Les Yvelines accélèrent leur programme de dématérialisation

Sécurité

Pionnier en France de la dématérialisation, le département des Yvelines automatise ses échanges avec la paierie départementale 

Les échanges dématérialisés entre la paierie départementale et le Conseil général des Yvelines se déroulent sans accros. Depuis mai dernier, ces flux ont été totalement informatisés en réseau.

C’est le premier département à avoir mis en place cette procédure. Ceci lui permet de supprimer les titres, mandats et bordereaux papier et d’envoyer les pièces justificatives dématérialisées.

Le transfert des données s’effectue depuis le progiciel financier «Grand angle» du Conseil général, vers le progiciel Helios, du comptable du trésor. Le flux transite par la plate-forme du tiers de confiance FAST, via le protocole d’échange standard (PESV2).

Cette procédure pilote est le résultat d’un chantier de longue haleine. Illustration : les justificatifs de paie. Dès 2003, les premières réunions ont débuté entre la paierie départementale, la Trésorerie générale et le conseil général. Ce dernier a dédié un chef de projet sur le sujet. En 2004, un premier format de fichier des justificatifs de paie a été défini (en Excel). Les données étaient alors transmises par e-mail sécurisé. L’année suivante, ces documents ont été portés au format XML et transmis via le portail du tiers de télétransmission «comptabilité publique» de Fast.

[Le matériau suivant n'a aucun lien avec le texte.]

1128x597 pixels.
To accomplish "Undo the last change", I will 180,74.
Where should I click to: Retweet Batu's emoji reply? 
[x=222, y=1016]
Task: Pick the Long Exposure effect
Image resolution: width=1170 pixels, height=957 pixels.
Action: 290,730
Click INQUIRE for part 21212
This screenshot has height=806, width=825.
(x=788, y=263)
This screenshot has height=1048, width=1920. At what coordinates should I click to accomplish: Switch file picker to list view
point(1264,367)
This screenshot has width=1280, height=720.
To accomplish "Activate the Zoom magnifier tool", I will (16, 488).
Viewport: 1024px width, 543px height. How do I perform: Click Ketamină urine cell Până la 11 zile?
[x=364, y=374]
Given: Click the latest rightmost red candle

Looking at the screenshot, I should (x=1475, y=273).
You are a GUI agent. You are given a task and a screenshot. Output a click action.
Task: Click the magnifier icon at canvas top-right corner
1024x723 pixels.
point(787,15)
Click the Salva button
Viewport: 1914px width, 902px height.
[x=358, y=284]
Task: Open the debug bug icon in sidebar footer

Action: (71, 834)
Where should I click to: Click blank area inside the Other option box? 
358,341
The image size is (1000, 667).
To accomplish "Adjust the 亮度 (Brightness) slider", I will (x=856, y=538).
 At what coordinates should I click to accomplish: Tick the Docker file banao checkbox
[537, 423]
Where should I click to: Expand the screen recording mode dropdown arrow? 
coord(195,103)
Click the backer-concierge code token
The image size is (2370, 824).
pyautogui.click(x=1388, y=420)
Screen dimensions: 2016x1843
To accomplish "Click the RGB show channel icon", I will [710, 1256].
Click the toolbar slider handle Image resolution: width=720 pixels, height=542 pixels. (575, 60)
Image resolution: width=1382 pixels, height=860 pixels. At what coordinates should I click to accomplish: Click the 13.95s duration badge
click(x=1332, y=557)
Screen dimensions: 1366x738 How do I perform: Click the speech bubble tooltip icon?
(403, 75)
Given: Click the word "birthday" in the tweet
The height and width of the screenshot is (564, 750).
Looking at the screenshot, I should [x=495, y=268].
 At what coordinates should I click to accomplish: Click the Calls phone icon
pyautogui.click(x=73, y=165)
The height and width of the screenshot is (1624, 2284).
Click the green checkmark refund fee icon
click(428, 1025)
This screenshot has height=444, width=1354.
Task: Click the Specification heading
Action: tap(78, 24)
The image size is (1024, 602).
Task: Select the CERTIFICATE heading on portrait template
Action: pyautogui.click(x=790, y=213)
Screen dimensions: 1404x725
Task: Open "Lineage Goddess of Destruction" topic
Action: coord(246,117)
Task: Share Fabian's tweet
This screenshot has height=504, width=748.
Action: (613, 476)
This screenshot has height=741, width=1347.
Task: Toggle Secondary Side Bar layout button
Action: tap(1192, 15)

En 2006, un nouvelle étape est franchie : les fichiers ont été générés directement à partir du logiciel de ressources humaines. Et pour parvenir à un flux totalement automatisé, il a fallu procéder à un an de test et de mises au point – comme nous l’a expliqué Thierry Ehret Franck, directeur des systèmes d’informations du Conseil général des Yvelines.

Casse tête papier

Le département disposait déjà du même progiciel financier. Pour l’adapter, son éditeur, Logica, a développé les interfaces nécessaires, “sachant que ces dernières intéresseront aussi ses autres clients“, précise Thierry Ehret Franck.

Comme tiers de confiance, le département a re-confirmé celui employé pour le contrôle de légalité, mis en place depuis 2000.

Les difficultés d’un tel projet se situent surtout dans les choix organisationnels, comme par exemple, la mise en place de délégations de signatures.

Autre casse tête, la gestion du papier. Pour l’instant, le Conseil général doit encore gérer un double flux de documents, papiers et électronique, car de nombreuses factures de fournisseurs arrivent encore par la poste.

Il est difficile de gérer le mixage des deux flux. En solution transitoire, nous scannons les originaux papier pour faire des transmissions électroniques, mais nous sommes obligés de garder l’original, pour des raisons légales“, explique-il.

Mais, outre les économies de papier, qui, d’après le Conseil Général devraient s’élever à 200.000 pages par an, le département constate une amélioration de la qualité du travail et de la productivité .

Auparavant, chaque mois, le payeur recevait 400 fiches de paie pour le Conseil Général. Le seul fait de vérifier si un salarié avait été augmenté représentait beaucoup de temps. Aujourd’hui, nous lui envoyons une base de données. En un clic, par une requête intégrée dans un outil développé par le ministère, il va connaître tous les salariés qui ont été augmentés. Là où il passait cinq jours, il ne passe plus qu’une demi journée. Mieux: nous disposons également de cet outil ; il nous permet de faire la vérification des fiches avant de les envoyer. Jamais la qualité n’a été aussi bonne“, souligne Thierry Ehret Franck.

Bilan : le département compte bien poursuivre ses opérations de dématérialisation sur d’autres fronts, en 2009. Au programme figure notamment la dématérialisation des états de frais de déplacement et des ordres de mission.